Para a OM, a situação da MGF atingiu um ponto crítico. “Milhares de utentes permanecem sem médico de família atribuído, enquanto a resposta pública continua marcada pela inação e por falhas graves na colocação dos especialistas disponíveis”, lê-se na nota divulgada.
Nesse sentido, a estrutura liderada por Carlos Cortes exige que todas as vagas em zonas com carência real de cuidados de saúde sejam abertas, à semelhança do que sucedeu em 2023. “Esta é uma medida elementar de justiça para com os profissionais e de proteção para com as populações”, reforça a Ordem, considerando “inadmissível” que se continue a desperdiçar uma geração de médicos altamente qualificados, deixando comunidades “ao abandono por inércia ou rigidez administrativa”.

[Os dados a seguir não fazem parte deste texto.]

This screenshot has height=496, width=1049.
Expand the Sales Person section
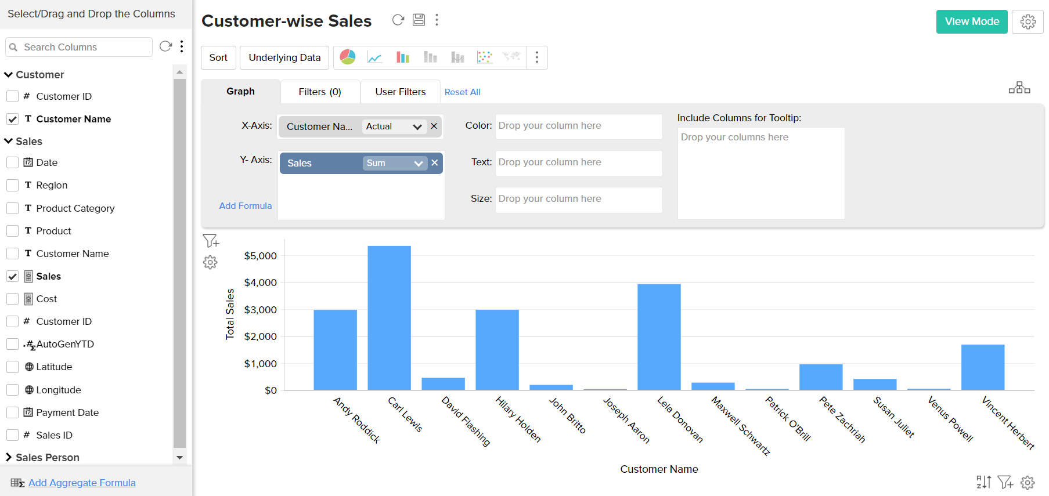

Além da abertura de vagas, a OM defende a realização regular de concursos de mobilidade, permitindo que os médicos possam adequar os seus percursos profissionais às necessidades do sistema de saúde e à sua própria realidade pessoal.
“O atual bloqueio aos movimentos entre unidades de saúde é desmotivador, injusto e contribui para a erosão do SNS”, alertou Carlos Cortes, sublinhando ainda que, nas regiões mais desfavorecidas, o Estado deve assumir um papel proativo, disponibilizando incentivos remuneratórios, habitacionais, profissionais e formativos para atrair e fixar médicos.
Segundo o bastonário da OM, não faltam médicos formados em Portugal, mas sim “vontade política, visão estratégica e uma estrutura administrativa funcional”. Todos os anos, dezenas de jovens especialistas concluem a formação sem conseguirem aceder a uma vaga no SNS em zonas onde são claramente necessários.
“O Ministério da Saúde, ao não abrir concursos nas regiões carenciadas, empurra médicos para fora do SNS, comprometendo o acesso das populações a cuidados primários de saúde”, conclui Carlos Cortes.